Le nerf de la guerre reste le détartrage régulier : plus on laisse le calcaire et les dépôts s'installer sous le rebord de la cuvette, plus l'opération devient longue et fastidieuse la fois suivante. Un geste simple change beaucoup : verser un peu de vinaigre blanc chaud dans la cuvette une fois par semaine, laisser agir une trentaine de minutes avant de frotter, permet d'éviter l'accumulation de tartre sans avoir besoin de produits chimiques agressifs type acide chlorhydrique.
Pour le fameux rebord sous la cuvette, souvent oublié car difficile d'accès, une astuce de plombier consiste à utiliser un petit goupillon coudé ou, à défaut, une vieille brosse à dents montée sur un cure-dents pour atteindre les recoins. Le bicarbonate de soude saupoudré directement sur les parois avant l'ajout de vinaigre crée une réaction moussante qui décolle mécaniquement les résidus sans effort de frottage supplémentaire.
Côté hygiène générale, changer régulièrement la brosse à toilettes (tous les 3 à 6 mois) évite qu'elle ne devienne elle-même un nid à bactéries contre-productif. Et pour l'extérieur de la cuvette et l'abattant, un lingette désinfectante rapide entre deux nettoyages complets permet de garder un niveau de propreté correct sans attendre la session complète.
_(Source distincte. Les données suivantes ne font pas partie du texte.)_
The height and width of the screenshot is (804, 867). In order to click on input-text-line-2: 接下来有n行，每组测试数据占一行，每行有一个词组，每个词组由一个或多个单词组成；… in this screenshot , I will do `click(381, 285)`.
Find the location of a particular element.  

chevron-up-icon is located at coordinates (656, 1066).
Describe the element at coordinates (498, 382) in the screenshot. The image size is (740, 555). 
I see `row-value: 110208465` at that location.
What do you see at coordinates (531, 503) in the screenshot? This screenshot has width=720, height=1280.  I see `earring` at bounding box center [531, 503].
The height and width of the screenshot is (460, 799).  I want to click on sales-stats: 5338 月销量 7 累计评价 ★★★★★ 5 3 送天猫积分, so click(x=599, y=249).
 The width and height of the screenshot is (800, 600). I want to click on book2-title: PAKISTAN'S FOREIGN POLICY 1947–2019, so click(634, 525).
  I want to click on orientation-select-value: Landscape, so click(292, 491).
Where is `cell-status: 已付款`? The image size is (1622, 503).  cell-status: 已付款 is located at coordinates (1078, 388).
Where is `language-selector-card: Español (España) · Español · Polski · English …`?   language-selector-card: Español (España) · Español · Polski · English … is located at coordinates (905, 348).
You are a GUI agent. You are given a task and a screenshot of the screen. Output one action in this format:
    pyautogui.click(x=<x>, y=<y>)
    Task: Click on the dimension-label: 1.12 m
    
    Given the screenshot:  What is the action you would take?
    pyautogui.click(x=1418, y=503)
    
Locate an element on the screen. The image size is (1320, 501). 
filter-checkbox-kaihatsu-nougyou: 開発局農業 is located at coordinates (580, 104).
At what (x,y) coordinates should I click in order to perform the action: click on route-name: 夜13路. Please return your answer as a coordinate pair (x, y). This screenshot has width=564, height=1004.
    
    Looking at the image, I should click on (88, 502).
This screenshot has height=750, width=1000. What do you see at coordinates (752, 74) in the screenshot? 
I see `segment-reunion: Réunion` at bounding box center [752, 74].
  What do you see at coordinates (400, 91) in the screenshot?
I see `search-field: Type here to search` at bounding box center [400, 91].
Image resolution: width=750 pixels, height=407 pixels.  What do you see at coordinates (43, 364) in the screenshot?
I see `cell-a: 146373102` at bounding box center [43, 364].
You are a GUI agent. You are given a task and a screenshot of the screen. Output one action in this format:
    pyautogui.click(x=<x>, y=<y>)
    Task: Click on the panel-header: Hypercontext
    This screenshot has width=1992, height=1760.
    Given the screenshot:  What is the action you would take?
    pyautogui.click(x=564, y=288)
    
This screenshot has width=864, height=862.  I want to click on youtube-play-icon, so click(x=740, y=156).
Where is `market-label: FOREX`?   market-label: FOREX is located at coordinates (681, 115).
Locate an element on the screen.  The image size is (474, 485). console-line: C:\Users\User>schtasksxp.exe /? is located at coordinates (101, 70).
Les toilettes portent depuis longtemps l'étiquette de pièce la plus détestée à nettoyer, et les chiffres IFOP le confirment sans détour. Mais ce rejet massif dit peut-être plus sur nos représentations mentales de la saleté que sur la réalité microbiologique de la pièce elle-même. En attendant que les mentalités évoluent, autant s'armer d'un bon détartrant et d'une routine hebdomadaire pour que cette corvée reste ce qu'elle devrait être : rapide, efficace, et vite oubliée.